With the latter book enjoying newfound popularity and resonance against the backdrop of Donald Trump's America, The Testaments picks up 15 years after the end of that novel. Returning to the totalitarian, patriarchal Gilead, it is told through the voices of Aunt Lydia, one of the handmaids' instructors, and two teenage girls.
Peter Florence said: "It does massively more than follow the single story that we had from Offred. This is beautiful in its depth and exploration of the world of Gilead.
"As she has said, it might have looked like science fiction back in the day, although all of the extremities are rooted in fact. Now it looks more politically urgent than ever before."
Published in September, The Testaments sold more than 100,000 copies in the UK in its first week, making it the fastest-selling hardback novel for four years.
Speaking before the ceremony, Atwood said winning would be "a double-edged sword for me, but for a younger person I think it would be great".
Evaristo's 'groundbreaking' characters
Evaristo was born in London in 1959, and Girl, Woman, Other - her eighth novel - gives a chapter each to the lives of 12 intertwining characters, who are mostly black British women.
"We black British women know that if we don't write ourselves into literature no-one else will," she has said.
The book spans more than 100 years and the characters include lesbian theatre director Amma, non-binary Morgan (formerly Megan), Barbadian bride Winsome and Northumbrian farmer Hattie.
There's "something utterly magical" about the book's cast, Florence said.
"They give a wonderful spectrum of black British women today.
"There are stories there of people who haven't been visibly represented in contemporary literature, and in that sense this book is groundbreaking, and I hope encouraging and inspiring to the rest of the publishing industry."
Evaristo, who was made an MBE in 2009 for services to literature, calls it "a readable experimental novel". The experimental element mainly comes from the unorthodox punctuation, often dispensing with quotation marks and capital letters.
Judges' stand-off with Booker bosses
The Booker Prize rules say: "The prize may not be divided or withheld."
The award has been shared twice before - in 1974 and 92 - but the rules were then changed.
"The thinking was it just doesn't work - it sort of detracts attention from both, rather than drawing attention to either," according to Gaby Wood, literary director of the Booker Prize Foundation.
So when Florence told her the five judges wanted to announce a tie, she said no.
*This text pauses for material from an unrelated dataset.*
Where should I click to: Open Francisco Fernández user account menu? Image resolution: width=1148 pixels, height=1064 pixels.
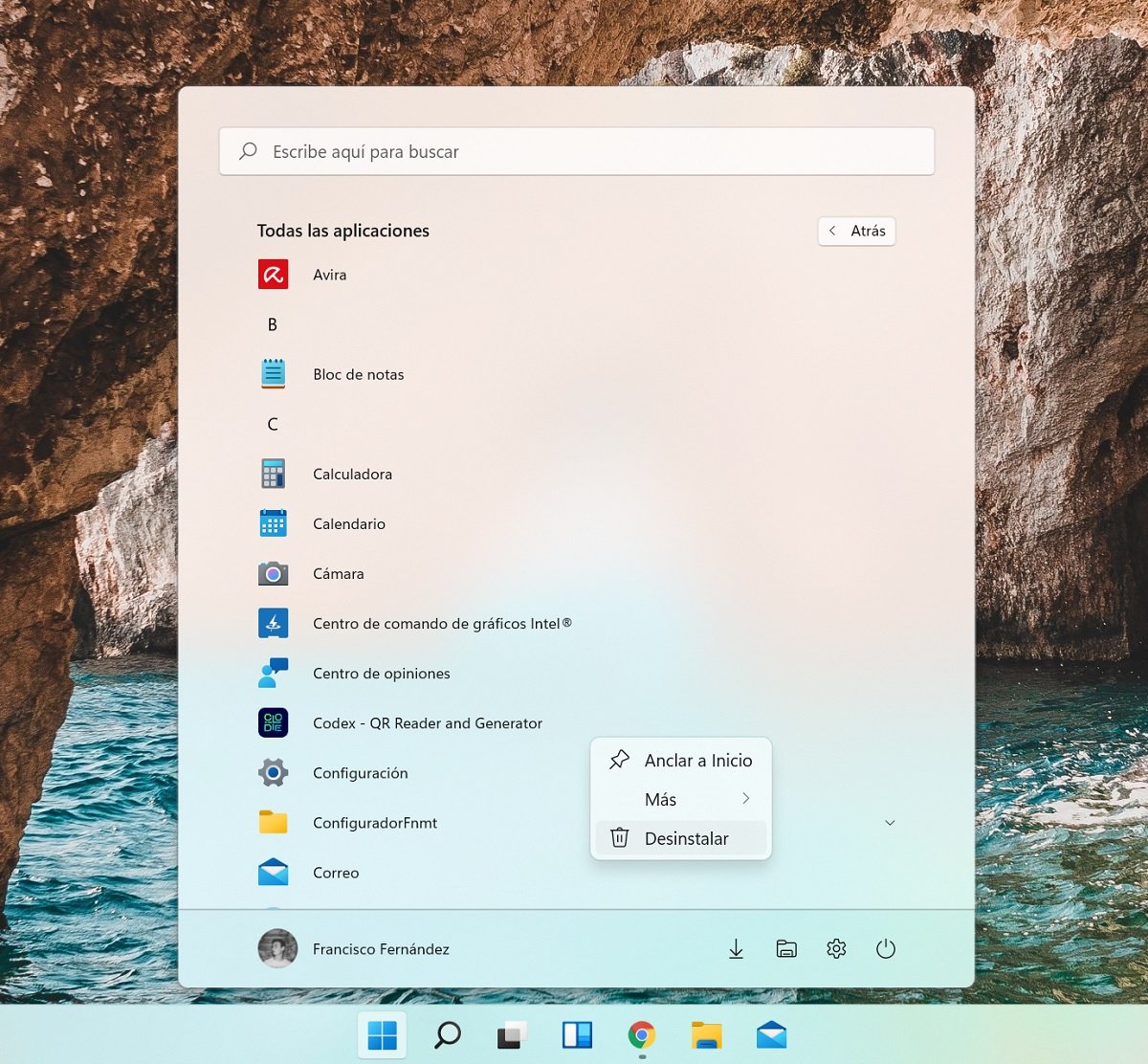click(354, 949)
The judges got back around the table. "The more we talked about them, the more we found we loved them both so much we wanted them both to win," Florence said. "We all found that we were torn."
Again, they told Wood they wanted two winners. This time, Wood phoned Baroness Kennedy QC, chair of the Booker Prize Foundation, who told her: "Absolutely not."
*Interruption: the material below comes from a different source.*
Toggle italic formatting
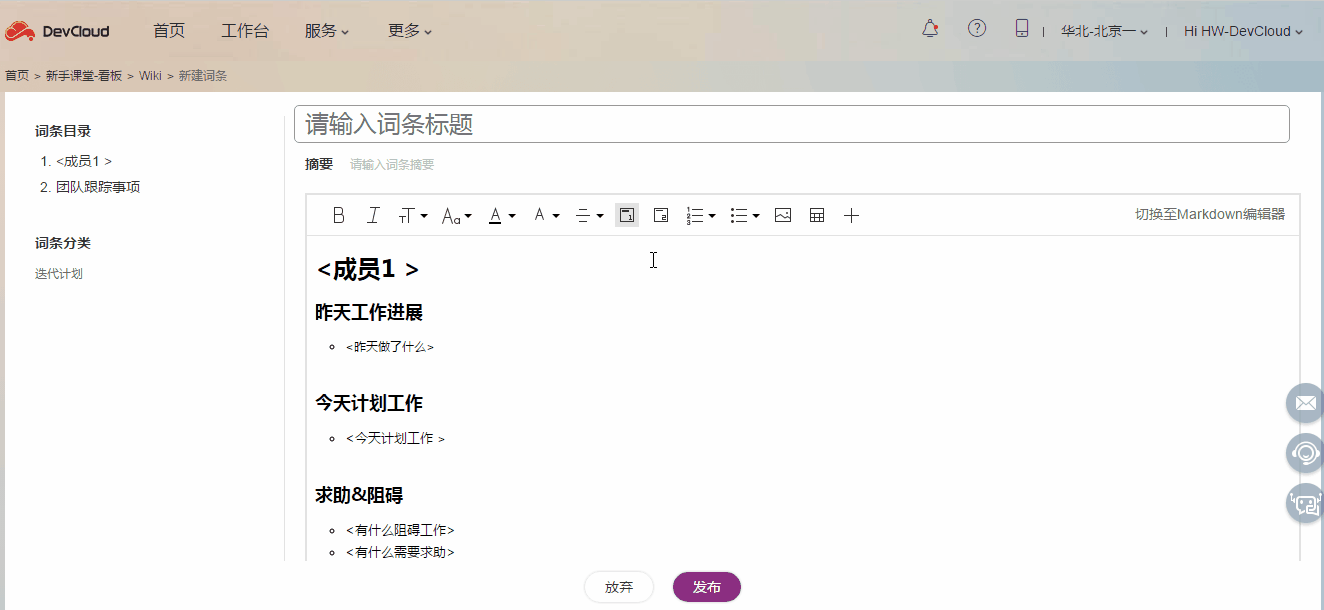1324x610 pixels. pyautogui.click(x=372, y=214)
The judges deliberated again. "We tried voting, it didn't work," Florence said.
"There's a metaphor for our times. And equally, today of all days, when rebellion is in the air, maybe we were a little moved by that."
The panel resolved to hold firm on their split decision. Baroness Kennedy was called again.
"She said, 'Well if that's what they've chosen to do, there's nothing we can do,'" Wood said.
"We had to move on."
Florence added that both winning books "have urgent things to say".
He told reporters: "They also happen to be wonderfully compelling, page-turning thrillers, which can speak to the most literary audience, to readers who maybe are only reading one, or in this case I hope two books a year, and can speak at different levels to all sorts of different readerships.
"So in that sense they are I hope and believe really valuable Booker Prize winners."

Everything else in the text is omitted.